Given problem = Can you reproduce all of the material below, swapping "computer-use agent" for "desktop automation agent" and changing nothing else?

(Records for locating displayed items)
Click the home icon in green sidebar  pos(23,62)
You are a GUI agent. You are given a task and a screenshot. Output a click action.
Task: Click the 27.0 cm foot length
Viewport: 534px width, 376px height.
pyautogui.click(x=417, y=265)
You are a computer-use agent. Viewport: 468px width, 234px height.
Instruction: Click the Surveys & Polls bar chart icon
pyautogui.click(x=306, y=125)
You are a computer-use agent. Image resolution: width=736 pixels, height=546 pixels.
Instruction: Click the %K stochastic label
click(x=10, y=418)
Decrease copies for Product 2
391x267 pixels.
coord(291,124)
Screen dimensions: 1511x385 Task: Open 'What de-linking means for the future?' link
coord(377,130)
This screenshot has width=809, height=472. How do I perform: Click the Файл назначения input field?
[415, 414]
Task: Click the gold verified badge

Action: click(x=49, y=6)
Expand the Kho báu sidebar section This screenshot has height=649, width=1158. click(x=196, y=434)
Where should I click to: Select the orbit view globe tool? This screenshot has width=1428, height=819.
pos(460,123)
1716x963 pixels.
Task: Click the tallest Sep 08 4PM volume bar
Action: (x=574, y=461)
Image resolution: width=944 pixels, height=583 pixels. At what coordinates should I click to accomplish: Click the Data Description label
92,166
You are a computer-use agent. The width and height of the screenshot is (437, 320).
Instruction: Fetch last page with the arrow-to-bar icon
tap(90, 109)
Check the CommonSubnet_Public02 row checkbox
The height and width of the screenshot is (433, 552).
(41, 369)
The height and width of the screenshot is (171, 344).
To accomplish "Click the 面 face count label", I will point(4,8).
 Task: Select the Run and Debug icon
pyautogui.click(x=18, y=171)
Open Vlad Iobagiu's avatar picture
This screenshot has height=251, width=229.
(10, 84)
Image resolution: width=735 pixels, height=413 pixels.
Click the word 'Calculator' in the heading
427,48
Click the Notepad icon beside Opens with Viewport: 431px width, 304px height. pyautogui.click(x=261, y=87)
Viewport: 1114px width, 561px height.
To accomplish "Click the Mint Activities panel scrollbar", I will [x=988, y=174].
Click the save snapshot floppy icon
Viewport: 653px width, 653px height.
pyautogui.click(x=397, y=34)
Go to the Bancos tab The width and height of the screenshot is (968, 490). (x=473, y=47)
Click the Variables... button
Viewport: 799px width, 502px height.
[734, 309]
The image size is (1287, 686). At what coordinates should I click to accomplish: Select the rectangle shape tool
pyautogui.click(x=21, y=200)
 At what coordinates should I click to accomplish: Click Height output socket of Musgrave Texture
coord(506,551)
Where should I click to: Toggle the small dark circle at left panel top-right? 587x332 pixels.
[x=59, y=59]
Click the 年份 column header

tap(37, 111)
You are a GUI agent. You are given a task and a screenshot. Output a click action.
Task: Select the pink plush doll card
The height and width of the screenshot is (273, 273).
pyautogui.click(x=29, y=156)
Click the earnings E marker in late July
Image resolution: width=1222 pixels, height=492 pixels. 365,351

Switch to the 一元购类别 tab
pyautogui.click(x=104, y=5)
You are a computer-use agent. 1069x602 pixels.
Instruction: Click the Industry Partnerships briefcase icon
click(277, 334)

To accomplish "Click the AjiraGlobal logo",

Task output =
Click the home icon in green sidebar  pos(23,62)
You are a GUI agent. You are given a task and a screenshot. Output a click action.
Task: Click the 27.0 cm foot length
Viewport: 534px width, 376px height.
pyautogui.click(x=417, y=265)
You are a desktop automation agent. Viewport: 468px width, 234px height.
Instruction: Click the Surveys & Polls bar chart icon
pyautogui.click(x=306, y=125)
You are a desktop automation agent. Image resolution: width=736 pixels, height=546 pixels.
Instruction: Click the %K stochastic label
click(x=10, y=418)
Decrease copies for Product 2
391x267 pixels.
coord(291,124)
Screen dimensions: 1511x385 Task: Open 'What de-linking means for the future?' link
coord(377,130)
This screenshot has width=809, height=472. How do I perform: Click the Файл назначения input field?
[415, 414]
Task: Click the gold verified badge

Action: click(x=49, y=6)
Expand the Kho báu sidebar section This screenshot has height=649, width=1158. click(x=196, y=434)
Where should I click to: Select the orbit view globe tool? This screenshot has width=1428, height=819.
pos(460,123)
1716x963 pixels.
Task: Click the tallest Sep 08 4PM volume bar
Action: (x=574, y=461)
Image resolution: width=944 pixels, height=583 pixels. At what coordinates should I click to accomplish: Click the Data Description label
92,166
You are a desktop automation agent. The width and height of the screenshot is (437, 320).
Instruction: Fetch last page with the arrow-to-bar icon
tap(90, 109)
Check the CommonSubnet_Public02 row checkbox
The height and width of the screenshot is (433, 552).
(41, 369)
The height and width of the screenshot is (171, 344).
To accomplish "Click the 面 face count label", I will point(4,8).
 Task: Select the Run and Debug icon
pyautogui.click(x=18, y=171)
Open Vlad Iobagiu's avatar picture
This screenshot has height=251, width=229.
(10, 84)
Image resolution: width=735 pixels, height=413 pixels.
Click the word 'Calculator' in the heading
427,48
Click the Notepad icon beside Opens with Viewport: 431px width, 304px height. pyautogui.click(x=261, y=87)
Viewport: 1114px width, 561px height.
To accomplish "Click the Mint Activities panel scrollbar", I will [x=988, y=174].
Click the save snapshot floppy icon
Viewport: 653px width, 653px height.
pyautogui.click(x=397, y=34)
Go to the Bancos tab The width and height of the screenshot is (968, 490). (x=473, y=47)
Click the Variables... button
Viewport: 799px width, 502px height.
[734, 309]
The image size is (1287, 686). At what coordinates should I click to accomplish: Select the rectangle shape tool
pyautogui.click(x=21, y=200)
 At what coordinates should I click to accomplish: Click Height output socket of Musgrave Texture
coord(506,551)
Where should I click to: Toggle the small dark circle at left panel top-right? 587x332 pixels.
[x=59, y=59]
Click the 年份 column header

tap(37, 111)
You are a GUI agent. You are given a task and a screenshot. Output a click action.
Task: Select the pink plush doll card
The height and width of the screenshot is (273, 273).
pyautogui.click(x=29, y=156)
Click the earnings E marker in late July
Image resolution: width=1222 pixels, height=492 pixels. 365,351

Switch to the 一元购类别 tab
pyautogui.click(x=104, y=5)
You are a desktop automation agent. 1069x602 pixels.
Instruction: Click the Industry Partnerships briefcase icon
click(277, 334)

To accomplish "Click the AjiraGlobal logo",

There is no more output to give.